Testo di partenza:
_____

Un diritto alla settimana: verso la Marcia per la Pace. Articolo 29


 Articolo 29

1. Ogni individuo ha doveri verso la comunità, nella quale soltanto è possibile il libero e pieno sviluppo della sua personalità. 
2. Nell’esercizio dei suoi diritti e delle sue libertà, ognuno deve essere sottoposto soltanto a quelle limitazioni che sono stabilite dalla legge per assicurare il riconoscimento e il rispetto dei diritti e delle libertà degli altri e per soddisfare le giuste esigenze della morale, dell’ordine pubblico e del benessere generale in una società democratica. 
3. Questi diritti e queste libertà non possono in nessun caso essere esercitati in contrasto con i fini e i principi delle Nazioni Unite.


Agisci in modo da considerare l’umanità, sia nella tua persona, sia nella persona di ogni altro, sempre anche come scopo, e mai come semplice mezzo.

Immanuel Kant

  • Articolo 29 – Responsabilità sociale. Commento del prof. Antonio Papisca, Cattedra UNESCO Diritti umani, democrazia e pace presso il Centro interdipartimentale sui diritti della persona e dei popoli dell’Università di Padova

Il penultimo Articolo della Dichiarazione universale ricorda agli individui che ai loro diritti fondamentali corrispondono altrettanti doveri non meno fondamentali. L’ultimo Articolo, il 30, farà lo stesso discorso in punto di obblighi agli Stati.

_____

Dati forniti:
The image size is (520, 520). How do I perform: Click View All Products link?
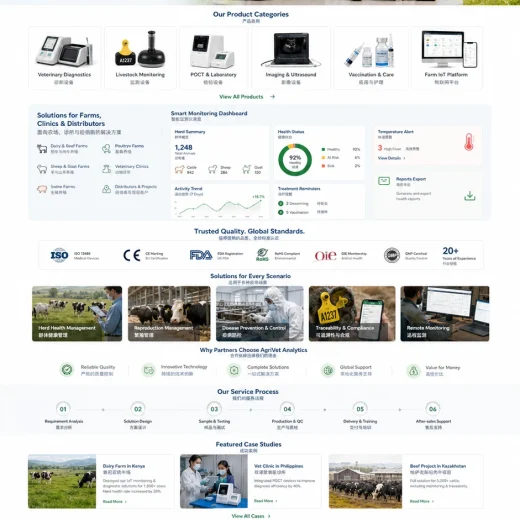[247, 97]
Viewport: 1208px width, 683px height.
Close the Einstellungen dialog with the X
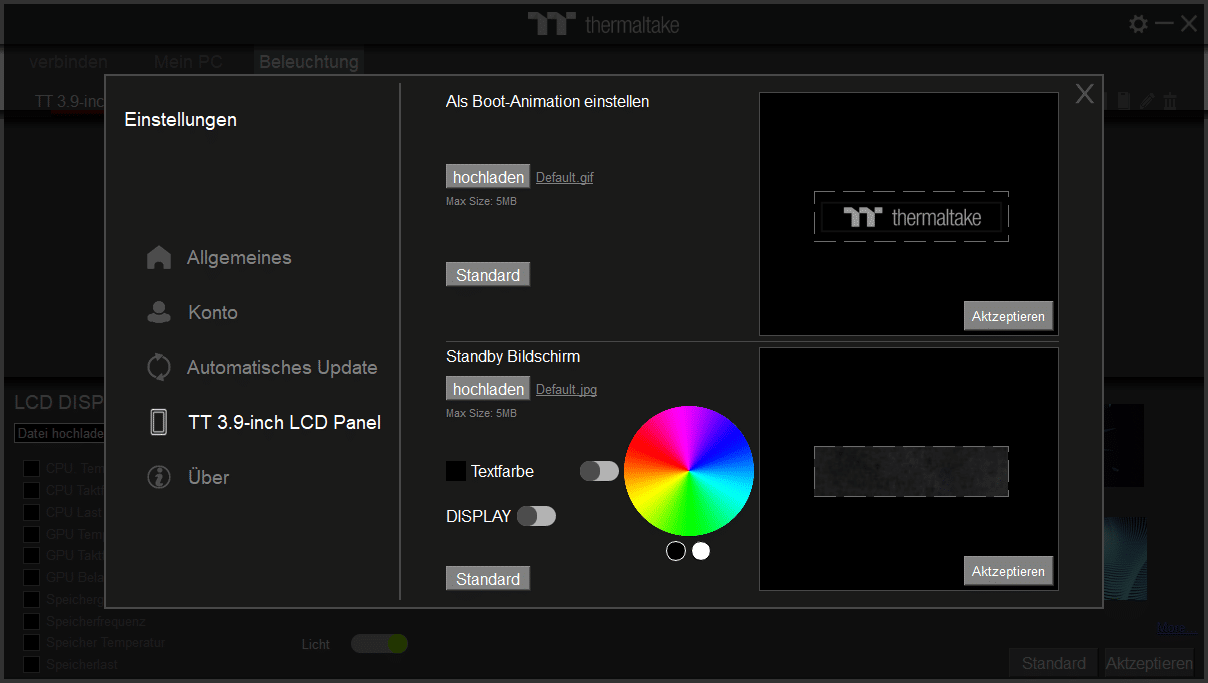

_____

Compiti:
a – Nel testo sull'Articolo 29, quali sono le giuste esigenze che le limitazioni stabilite dalla legge devono soddisfare? Elencale tutte.
b – Per ogni affermazione, indica con sì o no se concorda con il testo sull'Articolo 29 e cita le parole del testo che lo decidono: (i) il commento all'articolo è del prof. Antonio Papisca; (ii) l'Articolo 30 è il penultimo della Dichiarazione universale; (iii) le limitazioni ai diritti di ognuno sono stabilite dalla legge.

Risposte svolte:
a –
- la morale
- l'ordine pubblico
- il benessere generale in una società democratica

b –
(i) Sì: «Commento del prof. Antonio Papisca»
(ii) No: «L’ultimo Articolo, il 30»
(iii) Sì: «quelle limitazioni che sono stabilite dalla legge»